Disable Frame Counter Checks in V3

agispert · March 30, 2020, 9:27am

Hi everyone,
I am using a Multitech Conduit AEP with The Things Stack with some OTAA and ABP devices.
There is one in particular that needs the Frame Counter Checks be disabled in order to works properly.
Using TTN, this option was available when registering it. With Stack there is only the option Reset Frame Counters but with or without it checked, my device does not works properly.

I’ve tried different LoRa MAC versions, but none make it works.
Is there any additional configuration I have to do so I can disable frame counter checks??

Regards

arjanvanb · March 31, 2020, 8:06am

Did you see the configuration flag resets_f_cnt? That’s documented as:

Whether the device resets the frame counters (not LoRaWAN compliant).

If not available in the Console GUI, then it seems you should be able to use this flag in the command-line interface as well.

I’ve not used it; this might very well be the same option you found in Console.

agispert · April 1, 2020, 10:01am

I did it but i does not work. I need to disable frame-counter checks as it is possible on TTN:

If I activate Resets Frame Counters from TTN Stack it still not working:

What can I do in order to make it working?

This device works only with ABP mode

system · April 29, 2020, 9:27am

This topic was automatically closed after 30 days. New replies are no longer allowed.

jpmeijers · February 2, 2021, 8:27am

It does not seem like checking “Frame Counter Resets” works in the current TTNv3 stack. I filed a bug report for it:

In general the strict frame counter checking of V3 is causing many issues for many people. Just check all the comments on Slack the past couple of days. I know that TTI wants to be 100% LoRaWAN compatible, and therefore doesn’t want to ignore frame counters. But there are some instances where devices will fall off the network.

Some points why I believe we need the feature “disable frame counter checks”:

Most old ABP devices, including the Things Uno, and LMiC, will reset their frame counters when the device restarts.
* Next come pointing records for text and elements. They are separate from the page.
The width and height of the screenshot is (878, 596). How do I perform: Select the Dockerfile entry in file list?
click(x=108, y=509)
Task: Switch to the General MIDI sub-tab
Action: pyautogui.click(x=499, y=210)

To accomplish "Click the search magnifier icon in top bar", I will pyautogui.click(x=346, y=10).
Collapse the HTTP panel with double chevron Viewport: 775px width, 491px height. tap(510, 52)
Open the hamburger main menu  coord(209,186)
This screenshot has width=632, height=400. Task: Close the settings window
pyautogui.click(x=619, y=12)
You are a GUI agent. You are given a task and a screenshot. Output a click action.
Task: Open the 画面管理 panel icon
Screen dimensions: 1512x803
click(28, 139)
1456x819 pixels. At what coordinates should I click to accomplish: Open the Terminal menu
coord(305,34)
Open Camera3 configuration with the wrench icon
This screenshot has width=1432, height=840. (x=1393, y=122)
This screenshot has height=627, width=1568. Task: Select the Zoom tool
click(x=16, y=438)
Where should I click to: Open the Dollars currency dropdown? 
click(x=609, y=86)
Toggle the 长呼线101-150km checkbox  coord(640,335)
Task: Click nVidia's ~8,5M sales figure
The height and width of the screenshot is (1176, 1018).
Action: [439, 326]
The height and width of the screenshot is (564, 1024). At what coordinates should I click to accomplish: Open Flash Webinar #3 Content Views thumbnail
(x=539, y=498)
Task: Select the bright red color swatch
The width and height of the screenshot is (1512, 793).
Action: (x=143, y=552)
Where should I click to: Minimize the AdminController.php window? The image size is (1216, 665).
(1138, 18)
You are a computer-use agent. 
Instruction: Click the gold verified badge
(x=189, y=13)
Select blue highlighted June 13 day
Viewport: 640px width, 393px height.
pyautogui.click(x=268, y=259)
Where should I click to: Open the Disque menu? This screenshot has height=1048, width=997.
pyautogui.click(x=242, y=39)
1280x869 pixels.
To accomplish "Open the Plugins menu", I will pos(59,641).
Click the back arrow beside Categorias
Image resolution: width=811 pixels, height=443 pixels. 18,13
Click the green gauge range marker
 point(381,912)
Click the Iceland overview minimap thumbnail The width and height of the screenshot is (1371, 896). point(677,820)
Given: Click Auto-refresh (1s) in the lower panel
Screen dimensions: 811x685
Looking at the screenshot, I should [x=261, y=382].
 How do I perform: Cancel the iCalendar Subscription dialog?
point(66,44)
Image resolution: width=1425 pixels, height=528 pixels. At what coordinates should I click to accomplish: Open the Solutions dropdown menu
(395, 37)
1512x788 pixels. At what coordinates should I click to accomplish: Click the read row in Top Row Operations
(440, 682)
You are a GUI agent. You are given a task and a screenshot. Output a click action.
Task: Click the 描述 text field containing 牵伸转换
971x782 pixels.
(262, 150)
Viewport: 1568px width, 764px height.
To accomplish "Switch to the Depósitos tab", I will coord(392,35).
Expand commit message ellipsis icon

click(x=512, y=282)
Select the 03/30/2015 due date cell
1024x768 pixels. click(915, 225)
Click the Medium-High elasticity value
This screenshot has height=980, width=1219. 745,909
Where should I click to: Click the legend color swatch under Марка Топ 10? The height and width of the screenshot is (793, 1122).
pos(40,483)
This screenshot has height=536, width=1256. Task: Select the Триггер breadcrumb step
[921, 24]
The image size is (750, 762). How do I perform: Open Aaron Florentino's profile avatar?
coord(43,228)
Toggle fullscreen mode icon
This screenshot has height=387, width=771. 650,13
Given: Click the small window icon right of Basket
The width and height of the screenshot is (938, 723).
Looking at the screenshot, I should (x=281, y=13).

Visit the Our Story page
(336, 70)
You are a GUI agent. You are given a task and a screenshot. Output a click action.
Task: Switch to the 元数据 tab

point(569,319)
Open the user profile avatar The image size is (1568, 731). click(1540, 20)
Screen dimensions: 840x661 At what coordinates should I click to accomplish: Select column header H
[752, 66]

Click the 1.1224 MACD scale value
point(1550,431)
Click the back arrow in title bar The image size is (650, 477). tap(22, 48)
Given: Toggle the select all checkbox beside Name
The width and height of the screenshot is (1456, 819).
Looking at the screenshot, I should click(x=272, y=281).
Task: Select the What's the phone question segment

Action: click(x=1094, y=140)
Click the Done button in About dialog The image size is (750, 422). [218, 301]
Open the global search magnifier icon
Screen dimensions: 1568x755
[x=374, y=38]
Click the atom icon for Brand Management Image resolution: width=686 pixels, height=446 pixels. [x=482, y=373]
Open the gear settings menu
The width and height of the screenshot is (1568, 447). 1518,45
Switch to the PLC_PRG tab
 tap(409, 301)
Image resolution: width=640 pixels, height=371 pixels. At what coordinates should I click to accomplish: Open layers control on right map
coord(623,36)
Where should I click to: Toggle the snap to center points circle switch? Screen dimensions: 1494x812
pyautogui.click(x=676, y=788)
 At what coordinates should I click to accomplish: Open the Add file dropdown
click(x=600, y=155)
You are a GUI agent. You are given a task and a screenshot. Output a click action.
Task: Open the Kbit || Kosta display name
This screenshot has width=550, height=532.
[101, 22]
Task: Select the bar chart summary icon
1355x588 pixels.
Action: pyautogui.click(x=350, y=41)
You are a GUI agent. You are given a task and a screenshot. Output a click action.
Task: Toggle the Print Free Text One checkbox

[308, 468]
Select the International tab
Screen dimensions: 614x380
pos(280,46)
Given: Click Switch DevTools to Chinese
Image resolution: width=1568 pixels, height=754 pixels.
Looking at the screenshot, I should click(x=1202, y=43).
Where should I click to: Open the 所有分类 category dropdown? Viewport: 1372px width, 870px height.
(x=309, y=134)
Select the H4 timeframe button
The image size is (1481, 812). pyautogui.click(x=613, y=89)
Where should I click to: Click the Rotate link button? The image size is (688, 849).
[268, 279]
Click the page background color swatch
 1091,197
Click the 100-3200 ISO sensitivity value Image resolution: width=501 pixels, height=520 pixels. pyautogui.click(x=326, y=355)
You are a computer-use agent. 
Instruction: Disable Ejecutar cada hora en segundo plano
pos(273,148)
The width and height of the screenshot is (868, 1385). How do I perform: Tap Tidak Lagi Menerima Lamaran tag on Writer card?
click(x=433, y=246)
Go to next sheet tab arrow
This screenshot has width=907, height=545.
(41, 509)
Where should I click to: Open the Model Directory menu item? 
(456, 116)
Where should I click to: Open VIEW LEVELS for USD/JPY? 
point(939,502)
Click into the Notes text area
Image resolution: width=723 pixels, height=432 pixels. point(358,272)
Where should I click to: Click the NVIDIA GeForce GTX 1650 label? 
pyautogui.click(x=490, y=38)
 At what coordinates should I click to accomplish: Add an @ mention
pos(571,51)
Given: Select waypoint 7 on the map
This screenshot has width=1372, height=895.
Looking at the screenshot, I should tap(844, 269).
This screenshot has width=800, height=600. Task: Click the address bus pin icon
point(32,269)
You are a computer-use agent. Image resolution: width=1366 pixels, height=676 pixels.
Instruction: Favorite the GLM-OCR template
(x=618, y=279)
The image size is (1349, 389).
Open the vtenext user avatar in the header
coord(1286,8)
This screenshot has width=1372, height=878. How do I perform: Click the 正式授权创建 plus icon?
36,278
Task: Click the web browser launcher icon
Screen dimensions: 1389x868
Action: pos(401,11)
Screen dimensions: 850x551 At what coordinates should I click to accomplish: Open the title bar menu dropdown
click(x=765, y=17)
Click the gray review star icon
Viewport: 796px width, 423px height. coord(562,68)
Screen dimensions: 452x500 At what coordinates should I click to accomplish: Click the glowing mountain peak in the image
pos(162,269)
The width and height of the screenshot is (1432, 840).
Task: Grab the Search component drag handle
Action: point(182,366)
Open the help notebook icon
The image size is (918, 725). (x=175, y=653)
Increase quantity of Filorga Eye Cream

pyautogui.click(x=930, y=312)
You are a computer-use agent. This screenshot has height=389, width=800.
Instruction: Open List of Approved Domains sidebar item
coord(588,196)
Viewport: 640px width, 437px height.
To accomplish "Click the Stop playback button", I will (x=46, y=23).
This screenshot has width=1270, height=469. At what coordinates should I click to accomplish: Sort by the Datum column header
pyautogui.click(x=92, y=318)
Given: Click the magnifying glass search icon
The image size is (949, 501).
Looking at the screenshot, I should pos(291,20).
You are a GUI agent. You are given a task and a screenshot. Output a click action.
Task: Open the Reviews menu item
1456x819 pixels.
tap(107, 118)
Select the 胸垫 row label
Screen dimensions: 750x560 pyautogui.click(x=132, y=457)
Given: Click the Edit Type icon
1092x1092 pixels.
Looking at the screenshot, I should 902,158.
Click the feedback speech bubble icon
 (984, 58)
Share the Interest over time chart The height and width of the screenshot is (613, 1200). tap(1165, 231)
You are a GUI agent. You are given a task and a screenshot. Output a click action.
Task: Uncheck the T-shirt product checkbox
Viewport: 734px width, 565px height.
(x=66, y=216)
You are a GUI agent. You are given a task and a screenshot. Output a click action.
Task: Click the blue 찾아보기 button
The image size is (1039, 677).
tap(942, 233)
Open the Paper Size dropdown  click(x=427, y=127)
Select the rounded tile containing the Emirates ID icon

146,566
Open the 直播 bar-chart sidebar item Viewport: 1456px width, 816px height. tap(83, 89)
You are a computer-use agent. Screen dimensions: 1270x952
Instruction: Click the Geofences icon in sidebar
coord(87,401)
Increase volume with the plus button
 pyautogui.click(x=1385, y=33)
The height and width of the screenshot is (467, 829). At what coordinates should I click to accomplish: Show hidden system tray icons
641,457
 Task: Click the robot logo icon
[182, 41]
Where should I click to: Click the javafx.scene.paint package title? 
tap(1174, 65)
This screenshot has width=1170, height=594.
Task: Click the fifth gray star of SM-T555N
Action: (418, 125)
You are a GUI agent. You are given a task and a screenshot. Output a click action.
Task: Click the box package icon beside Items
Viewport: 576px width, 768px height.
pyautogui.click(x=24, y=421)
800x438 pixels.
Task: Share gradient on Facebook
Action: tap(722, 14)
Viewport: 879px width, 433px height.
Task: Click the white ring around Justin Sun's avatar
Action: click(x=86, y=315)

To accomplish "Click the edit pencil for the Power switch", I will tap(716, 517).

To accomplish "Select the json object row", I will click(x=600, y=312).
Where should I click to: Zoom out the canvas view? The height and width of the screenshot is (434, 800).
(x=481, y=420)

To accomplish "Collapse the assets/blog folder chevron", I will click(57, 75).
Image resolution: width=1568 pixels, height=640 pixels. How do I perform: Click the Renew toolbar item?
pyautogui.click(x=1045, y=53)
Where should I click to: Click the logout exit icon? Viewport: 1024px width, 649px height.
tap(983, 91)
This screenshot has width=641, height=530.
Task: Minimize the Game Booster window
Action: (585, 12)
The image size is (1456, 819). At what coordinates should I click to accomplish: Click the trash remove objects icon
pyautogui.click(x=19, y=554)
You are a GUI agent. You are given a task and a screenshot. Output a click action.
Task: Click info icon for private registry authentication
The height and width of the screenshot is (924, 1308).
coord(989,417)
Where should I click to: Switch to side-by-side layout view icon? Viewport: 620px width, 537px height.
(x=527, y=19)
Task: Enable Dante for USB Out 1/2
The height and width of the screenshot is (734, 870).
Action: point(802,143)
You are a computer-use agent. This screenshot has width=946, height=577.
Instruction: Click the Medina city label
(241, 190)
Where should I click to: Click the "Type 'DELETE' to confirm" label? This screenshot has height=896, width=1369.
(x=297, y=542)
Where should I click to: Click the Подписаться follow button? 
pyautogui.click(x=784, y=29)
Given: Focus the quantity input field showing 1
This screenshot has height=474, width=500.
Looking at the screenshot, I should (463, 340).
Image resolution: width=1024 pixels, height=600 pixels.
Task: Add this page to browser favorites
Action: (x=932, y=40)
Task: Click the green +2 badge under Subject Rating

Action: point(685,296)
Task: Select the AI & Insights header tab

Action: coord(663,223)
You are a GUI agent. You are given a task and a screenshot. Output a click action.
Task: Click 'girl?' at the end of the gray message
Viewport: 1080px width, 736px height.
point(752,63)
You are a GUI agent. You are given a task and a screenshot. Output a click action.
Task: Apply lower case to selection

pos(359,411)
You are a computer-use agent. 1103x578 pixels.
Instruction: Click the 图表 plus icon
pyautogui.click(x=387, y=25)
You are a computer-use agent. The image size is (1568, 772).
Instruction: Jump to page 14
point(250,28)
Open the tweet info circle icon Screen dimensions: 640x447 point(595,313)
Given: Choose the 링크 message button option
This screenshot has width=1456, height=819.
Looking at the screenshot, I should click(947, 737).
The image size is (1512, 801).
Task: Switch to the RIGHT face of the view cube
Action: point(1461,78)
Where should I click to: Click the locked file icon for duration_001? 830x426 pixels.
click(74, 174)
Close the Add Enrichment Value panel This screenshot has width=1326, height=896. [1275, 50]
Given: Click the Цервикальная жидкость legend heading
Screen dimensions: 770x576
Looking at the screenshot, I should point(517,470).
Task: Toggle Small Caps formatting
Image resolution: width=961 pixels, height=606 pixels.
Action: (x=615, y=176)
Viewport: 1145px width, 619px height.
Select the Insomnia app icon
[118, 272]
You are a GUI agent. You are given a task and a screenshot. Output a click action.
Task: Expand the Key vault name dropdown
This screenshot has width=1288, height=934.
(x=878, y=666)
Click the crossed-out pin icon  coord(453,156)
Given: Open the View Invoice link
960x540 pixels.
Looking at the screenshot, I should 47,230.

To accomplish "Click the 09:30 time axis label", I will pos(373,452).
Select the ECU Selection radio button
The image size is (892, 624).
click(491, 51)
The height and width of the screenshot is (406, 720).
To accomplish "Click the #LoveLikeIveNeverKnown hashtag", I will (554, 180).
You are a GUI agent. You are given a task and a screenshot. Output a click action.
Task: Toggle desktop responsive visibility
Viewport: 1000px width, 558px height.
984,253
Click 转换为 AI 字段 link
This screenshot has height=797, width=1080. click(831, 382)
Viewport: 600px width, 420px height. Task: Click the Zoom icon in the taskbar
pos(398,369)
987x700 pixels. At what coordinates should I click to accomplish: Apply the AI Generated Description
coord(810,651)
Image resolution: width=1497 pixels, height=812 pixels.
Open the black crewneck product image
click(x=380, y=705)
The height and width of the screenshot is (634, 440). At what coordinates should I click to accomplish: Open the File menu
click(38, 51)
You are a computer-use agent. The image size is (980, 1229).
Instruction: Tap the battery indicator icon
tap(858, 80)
Embedded devices are very often designed to be stateless. They run Firmware. Firmware doesn’t change over time. It is stateless. That’s why it’s called Firmware and not software. Whenever something out of the ordinary happens, the device will restart, mostly via a Watchdog Timer Reset. After a reset the assumption needs to be that you have a clean slate to work with. Storing frame counters goes against this. Also reading and writing flash memory can cause many issues, and one needs to be able to recover even if reading the previous frame counters from flash memory failed.
Balloon experiments: Messages are received by many gateways. Some gateways take much longer to forward messages than others. In the past we had to disable frame counter checks to be able to receive all messages from all gateways.

jpmeijers · February 2, 2021, 8:37am

The current behaviour that I see is that “Frame Counter Resets” does not work on V3. This is likely a bug. If this bug is fixed, I believe the most issues with ABP devices (where frame counters reset) will be solved.

vaasseniot · February 2, 2021, 10:53am

Hope sow!

cslorabox · February 2, 2021, 6:35pm

While not really meaning to disagree with you, I’d point out that this view is in direct opposition to the design philosophy of LoRaWan.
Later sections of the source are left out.